What you need to do:
Use the entries below and reproduce exactly the lines from the one containing "Task: Switch to the Notes and Records tab" down to the one containing "Given: Open the SRS footer link", both of them included.

[Start of section]

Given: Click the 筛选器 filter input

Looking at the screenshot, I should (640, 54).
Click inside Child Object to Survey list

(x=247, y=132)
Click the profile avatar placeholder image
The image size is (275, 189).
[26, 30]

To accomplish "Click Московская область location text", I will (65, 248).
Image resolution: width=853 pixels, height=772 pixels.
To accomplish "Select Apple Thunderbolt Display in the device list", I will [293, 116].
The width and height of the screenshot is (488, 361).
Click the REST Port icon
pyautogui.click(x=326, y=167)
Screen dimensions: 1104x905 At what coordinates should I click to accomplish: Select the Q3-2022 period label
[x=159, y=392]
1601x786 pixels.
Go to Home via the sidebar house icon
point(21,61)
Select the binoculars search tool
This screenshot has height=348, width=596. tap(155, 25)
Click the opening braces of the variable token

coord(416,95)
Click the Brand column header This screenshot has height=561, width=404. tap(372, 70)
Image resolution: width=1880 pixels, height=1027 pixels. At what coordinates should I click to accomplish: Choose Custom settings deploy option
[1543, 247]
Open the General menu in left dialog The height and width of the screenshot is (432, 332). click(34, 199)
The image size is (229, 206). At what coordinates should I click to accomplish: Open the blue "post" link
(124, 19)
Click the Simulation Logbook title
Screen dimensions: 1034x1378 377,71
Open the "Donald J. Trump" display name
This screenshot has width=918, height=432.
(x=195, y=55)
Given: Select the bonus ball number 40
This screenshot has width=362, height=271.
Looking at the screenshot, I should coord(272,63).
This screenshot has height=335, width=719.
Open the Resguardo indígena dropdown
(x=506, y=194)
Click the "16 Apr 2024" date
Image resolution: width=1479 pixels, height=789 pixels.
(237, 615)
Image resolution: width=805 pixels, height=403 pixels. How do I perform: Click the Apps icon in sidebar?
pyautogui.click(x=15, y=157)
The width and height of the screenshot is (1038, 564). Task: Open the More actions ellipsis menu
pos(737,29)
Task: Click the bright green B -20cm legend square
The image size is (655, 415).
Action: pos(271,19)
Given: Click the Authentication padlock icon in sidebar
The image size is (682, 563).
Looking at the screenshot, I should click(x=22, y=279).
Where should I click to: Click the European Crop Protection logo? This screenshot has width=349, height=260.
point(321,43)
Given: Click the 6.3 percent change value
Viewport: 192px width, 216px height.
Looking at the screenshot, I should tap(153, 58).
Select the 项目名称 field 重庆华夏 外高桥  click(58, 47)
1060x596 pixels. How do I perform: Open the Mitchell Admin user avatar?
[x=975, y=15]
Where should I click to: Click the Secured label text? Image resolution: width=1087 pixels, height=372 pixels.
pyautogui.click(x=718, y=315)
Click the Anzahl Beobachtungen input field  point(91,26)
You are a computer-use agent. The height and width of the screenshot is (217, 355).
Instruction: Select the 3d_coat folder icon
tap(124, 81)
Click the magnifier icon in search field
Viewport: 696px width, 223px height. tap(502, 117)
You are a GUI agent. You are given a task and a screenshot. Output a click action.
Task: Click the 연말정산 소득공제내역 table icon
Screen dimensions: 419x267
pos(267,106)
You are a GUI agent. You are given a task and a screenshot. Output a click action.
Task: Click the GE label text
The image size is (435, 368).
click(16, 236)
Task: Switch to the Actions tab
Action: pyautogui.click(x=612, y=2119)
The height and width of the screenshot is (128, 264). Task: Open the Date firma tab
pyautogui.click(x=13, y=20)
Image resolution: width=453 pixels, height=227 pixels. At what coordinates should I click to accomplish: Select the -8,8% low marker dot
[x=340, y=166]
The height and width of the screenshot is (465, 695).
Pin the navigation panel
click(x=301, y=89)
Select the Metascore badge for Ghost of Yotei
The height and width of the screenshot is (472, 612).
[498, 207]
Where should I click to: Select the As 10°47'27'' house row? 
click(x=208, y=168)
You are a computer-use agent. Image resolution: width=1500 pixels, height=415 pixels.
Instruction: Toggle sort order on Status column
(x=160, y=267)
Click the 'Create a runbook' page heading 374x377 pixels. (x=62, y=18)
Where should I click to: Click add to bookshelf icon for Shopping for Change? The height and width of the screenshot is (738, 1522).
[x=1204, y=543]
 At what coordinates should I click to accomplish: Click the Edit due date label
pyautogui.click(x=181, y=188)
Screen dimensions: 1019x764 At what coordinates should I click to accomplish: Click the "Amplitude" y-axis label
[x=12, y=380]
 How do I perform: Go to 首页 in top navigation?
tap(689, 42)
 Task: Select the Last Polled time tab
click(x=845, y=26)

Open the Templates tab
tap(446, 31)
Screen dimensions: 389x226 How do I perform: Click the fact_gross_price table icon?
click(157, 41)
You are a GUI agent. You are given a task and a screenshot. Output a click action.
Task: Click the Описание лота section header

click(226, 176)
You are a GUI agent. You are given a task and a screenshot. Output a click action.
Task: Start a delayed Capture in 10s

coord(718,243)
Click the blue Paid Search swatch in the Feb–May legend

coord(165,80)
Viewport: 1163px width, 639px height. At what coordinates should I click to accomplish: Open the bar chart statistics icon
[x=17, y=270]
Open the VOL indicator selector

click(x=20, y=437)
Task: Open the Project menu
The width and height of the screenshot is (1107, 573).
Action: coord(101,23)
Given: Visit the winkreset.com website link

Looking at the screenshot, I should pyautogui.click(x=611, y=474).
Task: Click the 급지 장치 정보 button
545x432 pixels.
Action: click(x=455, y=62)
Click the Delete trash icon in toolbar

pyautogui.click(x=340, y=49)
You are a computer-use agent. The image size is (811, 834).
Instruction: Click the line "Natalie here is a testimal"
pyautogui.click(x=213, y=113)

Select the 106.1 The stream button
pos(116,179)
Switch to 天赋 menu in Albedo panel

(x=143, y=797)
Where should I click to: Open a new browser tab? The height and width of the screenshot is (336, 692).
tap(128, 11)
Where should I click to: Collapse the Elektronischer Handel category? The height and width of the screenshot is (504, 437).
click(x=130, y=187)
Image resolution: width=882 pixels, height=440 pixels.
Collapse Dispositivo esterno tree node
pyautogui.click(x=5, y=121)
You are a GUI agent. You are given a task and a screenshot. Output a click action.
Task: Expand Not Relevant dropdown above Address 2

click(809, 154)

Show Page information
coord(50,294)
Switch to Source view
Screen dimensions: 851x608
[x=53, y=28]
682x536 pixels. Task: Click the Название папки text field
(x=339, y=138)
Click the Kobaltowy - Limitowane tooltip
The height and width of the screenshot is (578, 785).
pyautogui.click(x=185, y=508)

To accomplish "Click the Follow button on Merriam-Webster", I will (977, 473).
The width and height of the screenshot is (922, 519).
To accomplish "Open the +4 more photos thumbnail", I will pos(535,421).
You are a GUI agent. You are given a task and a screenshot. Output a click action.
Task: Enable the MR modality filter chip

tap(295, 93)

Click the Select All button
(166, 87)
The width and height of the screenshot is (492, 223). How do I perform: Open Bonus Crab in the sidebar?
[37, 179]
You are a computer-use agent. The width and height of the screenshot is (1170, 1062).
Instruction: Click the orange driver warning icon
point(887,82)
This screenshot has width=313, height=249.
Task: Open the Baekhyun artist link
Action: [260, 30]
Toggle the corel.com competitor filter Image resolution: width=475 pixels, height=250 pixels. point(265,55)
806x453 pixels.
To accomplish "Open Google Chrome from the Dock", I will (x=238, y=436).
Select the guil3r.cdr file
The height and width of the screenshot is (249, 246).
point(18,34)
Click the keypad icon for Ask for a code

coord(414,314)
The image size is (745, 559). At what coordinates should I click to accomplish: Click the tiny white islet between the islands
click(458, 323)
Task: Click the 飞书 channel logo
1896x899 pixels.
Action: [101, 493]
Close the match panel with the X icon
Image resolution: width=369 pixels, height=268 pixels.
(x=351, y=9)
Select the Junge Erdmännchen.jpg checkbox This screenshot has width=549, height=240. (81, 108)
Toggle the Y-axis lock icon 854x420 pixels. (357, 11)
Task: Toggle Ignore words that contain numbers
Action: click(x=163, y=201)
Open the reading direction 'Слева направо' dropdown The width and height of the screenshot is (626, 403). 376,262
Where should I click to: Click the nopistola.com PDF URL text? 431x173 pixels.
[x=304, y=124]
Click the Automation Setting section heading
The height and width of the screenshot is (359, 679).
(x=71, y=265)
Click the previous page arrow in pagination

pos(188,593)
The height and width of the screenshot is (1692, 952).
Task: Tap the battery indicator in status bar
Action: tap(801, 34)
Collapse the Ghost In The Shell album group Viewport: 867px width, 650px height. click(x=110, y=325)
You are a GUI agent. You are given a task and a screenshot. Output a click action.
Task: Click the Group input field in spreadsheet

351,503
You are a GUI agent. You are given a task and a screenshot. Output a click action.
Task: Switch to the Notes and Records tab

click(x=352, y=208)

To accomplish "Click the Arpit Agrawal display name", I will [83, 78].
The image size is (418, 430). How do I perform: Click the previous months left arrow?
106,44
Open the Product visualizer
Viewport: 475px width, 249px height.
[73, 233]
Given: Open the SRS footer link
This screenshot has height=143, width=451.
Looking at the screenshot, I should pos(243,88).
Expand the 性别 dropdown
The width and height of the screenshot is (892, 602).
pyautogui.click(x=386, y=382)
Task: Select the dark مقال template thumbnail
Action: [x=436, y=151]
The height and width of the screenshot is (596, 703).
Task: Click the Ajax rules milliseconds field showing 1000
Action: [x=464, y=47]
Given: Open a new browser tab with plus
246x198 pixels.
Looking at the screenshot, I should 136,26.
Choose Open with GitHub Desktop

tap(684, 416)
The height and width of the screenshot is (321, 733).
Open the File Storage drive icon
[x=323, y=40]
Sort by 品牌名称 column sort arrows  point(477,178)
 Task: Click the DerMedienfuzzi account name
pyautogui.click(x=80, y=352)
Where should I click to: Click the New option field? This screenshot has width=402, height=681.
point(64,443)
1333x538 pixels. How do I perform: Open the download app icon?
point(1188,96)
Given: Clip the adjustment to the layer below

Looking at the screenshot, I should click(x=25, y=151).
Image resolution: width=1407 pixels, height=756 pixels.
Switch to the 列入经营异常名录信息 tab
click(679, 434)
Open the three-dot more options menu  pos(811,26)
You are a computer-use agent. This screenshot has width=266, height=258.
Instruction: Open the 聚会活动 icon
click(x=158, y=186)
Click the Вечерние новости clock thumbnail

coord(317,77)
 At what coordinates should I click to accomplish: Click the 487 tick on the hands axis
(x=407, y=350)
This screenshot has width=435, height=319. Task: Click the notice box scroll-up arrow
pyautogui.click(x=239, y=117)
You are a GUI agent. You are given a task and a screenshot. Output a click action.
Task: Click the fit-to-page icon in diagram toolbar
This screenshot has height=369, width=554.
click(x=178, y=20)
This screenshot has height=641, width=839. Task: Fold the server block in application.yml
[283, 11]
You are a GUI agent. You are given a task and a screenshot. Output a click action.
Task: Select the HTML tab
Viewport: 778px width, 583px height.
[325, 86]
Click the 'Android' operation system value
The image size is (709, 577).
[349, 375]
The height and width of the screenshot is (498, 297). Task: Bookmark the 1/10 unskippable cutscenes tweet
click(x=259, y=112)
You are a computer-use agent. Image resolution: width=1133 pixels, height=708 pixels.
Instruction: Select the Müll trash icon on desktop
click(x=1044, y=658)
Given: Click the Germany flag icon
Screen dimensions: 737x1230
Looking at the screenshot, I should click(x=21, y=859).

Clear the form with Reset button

[End of section]

Answer box:
Task: Switch to the Notes and Records tab

click(x=352, y=208)

To accomplish "Click the Arpit Agrawal display name", I will [83, 78].
The image size is (418, 430). How do I perform: Click the previous months left arrow?
106,44
Open the Product visualizer
Viewport: 475px width, 249px height.
[73, 233]
Given: Open the SRS footer link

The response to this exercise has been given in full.